In the second half of the book, Wrangham moves away from evolutionary biology and into evolutionary psychology. This usually flashes a big red warning sign in my head, since I read very little pop science evpsych that isn't a crock of shit. To his credit, most of Wrangham's arguments here are reasonable, though (naturally, since it's evpsych) far more speculative and unsubstantiated. He examines many "primitive" human cultures and the role that cooking has played in them, and tries to come up with theories for how cooking would have provided an evolutionary advantage to humans once we were doing it regularly. Although his theories are mostly reasonable, they also seem unnecessary in light of the earlier biological arguments. Also, while he comes to the grim conclusion that cooking essentially led to patriarchy, as it tied women to the homemaker role, I think he misses some obvious conclusions by doing what most evpsychers do in treating females as basically an evolutionary "resource" to explain why males are the way they are: in his discussion, women are like fire and shelter and food, just something men use to gain a reproductive advantage. For example, he observes that men in most societies find it relatively easy to find sexual partners, but not as easy to find a live-in cook (i.e., wife). He explains this entirely in terms of how women who can be tied to hearth and home and kids are a valuable resource. It apparently does not occur to him that maybe it's because women are active agents in the process, and just like men, enjoy sex more than they enjoy cooking. ("Have sex with you? Sure. Umm, spend the rest of my life cooking your meals and washing your dishes? Let me think on that...")

While I found the sociological arguments less convincing, especially when they tried to extrapolate from the behavior of monkeys and apes to humans, I believe that the physical science arguments based on nutrition and evolutionary biology were solid.

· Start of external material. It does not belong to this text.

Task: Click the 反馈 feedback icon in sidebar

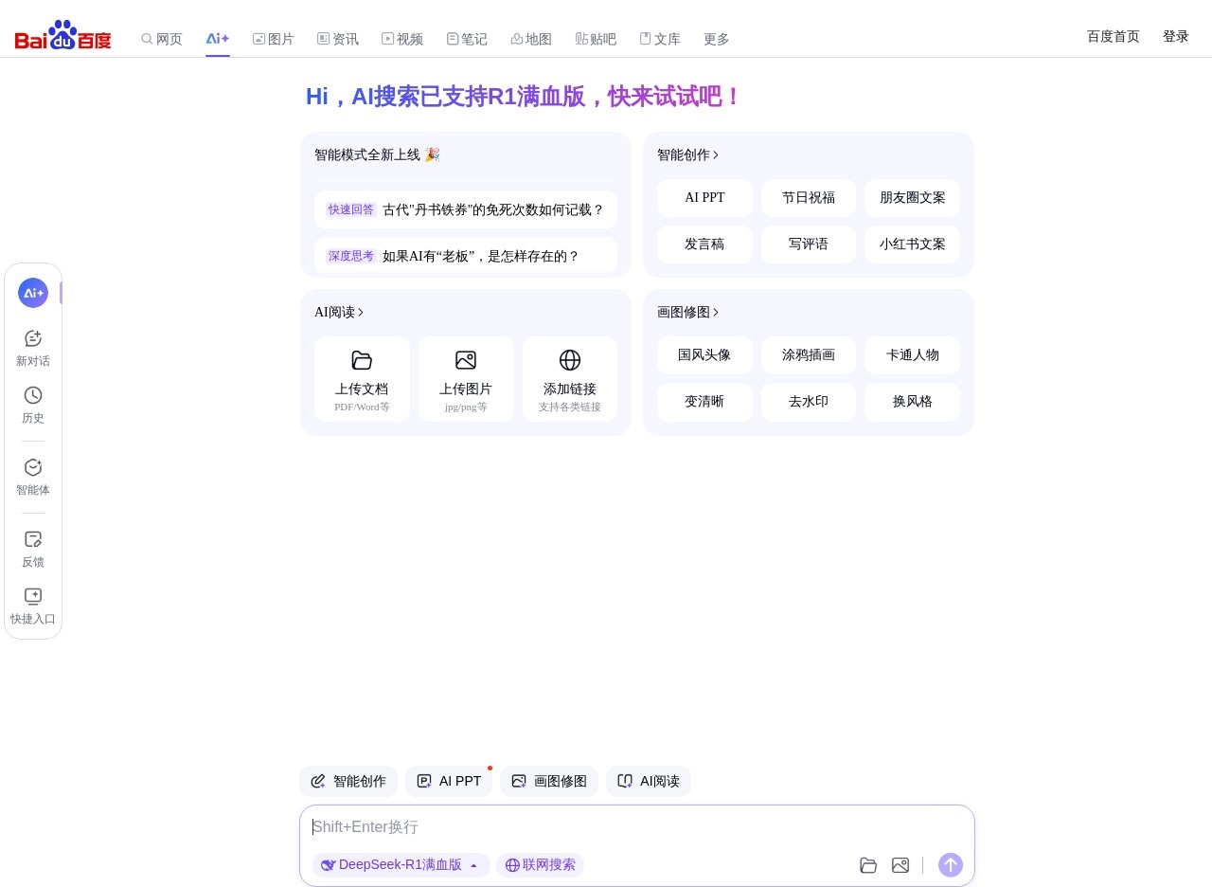Action: [x=33, y=539]
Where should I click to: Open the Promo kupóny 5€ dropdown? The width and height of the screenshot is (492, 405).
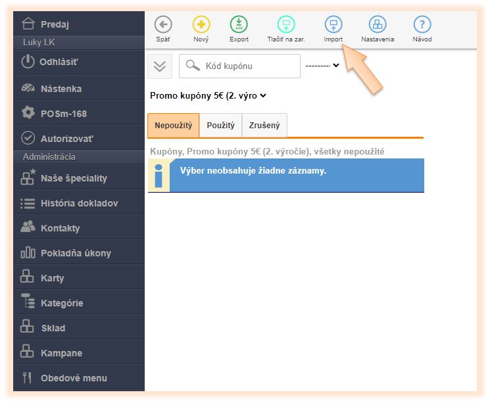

Raw foodists will have their work cut out for them to refute Wrangham's thesis and convince us that we should all go back to eating uncooked leaves and seeds. And while there may be ethical and environmental arguments against eating meat (for those humans privileged enough to be able to live on a meatless diet), the physical evidence runs overwhelmingly against the theory that humans were meant to be vegans or even vegetarians.

Verdict: Recommended for anyone with an interest in evolution and/or food science. Wrangham's thesis is revolutionary, but not in a crackpot "This changes everything we thought we knew" way. Rather, it challenges some basic assumptions about how we evolved without denying any of the existing evidence. His arguments are mostly quite strong, and while to my knowledge, some anthropologists have challenged his assumptions about when humans started using fire, there have not yet been any serious challenges to his conclusions from an evolutionary perspective.